The requirement for mechanical respiratory assistance occurred in 21.9% (95/433 patients) of the cases. The average stay in assisted ventilation being 3.2 ± 5.3 days, similar to different studies, with greater severity in developing countries, as highlighted by studies such as those of McCulloh et al1.
The presence of comorbidities was verified in 48 patients, representing 11.1%. Likewise, the mortality found was 6.5% (28/433 patients), similar to various series3.
Regarding the etiology, some microorganism was isolated in 12.7% of the cases (55 patients), a fact that coincides with the literature, although the new molecular methods increase the performance of the isolation. Streptococcus pneumoniae was found in 12/55 (21.8%), Staphylococcus aureus in 27/55 (49.1%) patients; In different series, staphylococcus increased in frequency over time, so this fact also probably influences the high need for PICU found in this series, considering that various studies, including one developed by Arbo A. and collaborators in the same hospital center3, speak of the greater severity of Staphylococcus aureus pneumonia in relation to that caused by pneumococcus. In pleural fluid, the germ was identified in 32.7% of the cases (18/55) patients.
Fever is a frequent symptom in pathology, finding that 342/433 patients (79%) presented it in the development of the disease. This fact is replicated in most series globally. In the patients in general of the present series, it was evident that the average number of fever days prior to hospitalization was 3.2 ± 3.6 (Range: 1 - 30) days; once the patient was admitted, the average was 1.8 ± 2.9 (Range: 1-23). Thus, the total duration of fever was 4.6 ± 4.6 (Range: 1–32). Various studies highlight the fact that complicated pneumonia, with pleural effusion being one of the most frequent complications, conditions the prolongation of fever days in the evolution; thus, in local series by Lovera D and Arbo A and collaborators, these pneumonias were documented with 10 to 14 days of fever, without necessarily representing a nosocomial infection.

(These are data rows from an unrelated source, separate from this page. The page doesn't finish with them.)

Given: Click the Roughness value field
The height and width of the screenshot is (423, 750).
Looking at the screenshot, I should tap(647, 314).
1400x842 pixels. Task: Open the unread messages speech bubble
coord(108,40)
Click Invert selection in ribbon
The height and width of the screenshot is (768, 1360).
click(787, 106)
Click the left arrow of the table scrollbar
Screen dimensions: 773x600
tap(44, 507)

In this sense, in the present series, the children with pneumonia complicated with pleural effusion, presented an average of 3.3 ± 3.6 days (Range: 0–20) days of fever prior to hospitalization; in addition, during hospitalization, they presented an average of 1.7 ± 2.6 days (limits: 0–16) of fever; the total duration of fever days being 4.6 ± 4.6 (Range: 1–27). In this way, no difference was found regarding the duration of fever in relation to the presence or absence of pleural effusion.
The patients who presented bacteremia had an average of 3.3 ± 3.7 days (Range: 1–20) of fever prior to hospitalization; during hospitalization an average of 1.8 ± 2.8; the total duration of the days being 4.6 ± 4.7. No difference was found in the total fever time in relation to the presence or absence of pleural effusion. Thus, there is also no difference in the duration of total fever in relation to the evidenced presence of bacteremia.
Various guidelines show the serious nature of complicated pneumonia with pleural empyema14. In the present study, it was verified in patients with pleural effusion, a higher frequency of shock, a requirement for mechanical ventilation, anemia (Hb < 9 g / dL) and bacteremia in a significant way, although there was no difference in terms of mortality.
Community-acquired pneumonia represents a prevalent disease in children under 5 years of age, with an important requirement for admission to intensive care. No difference was found in terms of total fever days in the course of the disease according to the presence or absence of pleural effusion.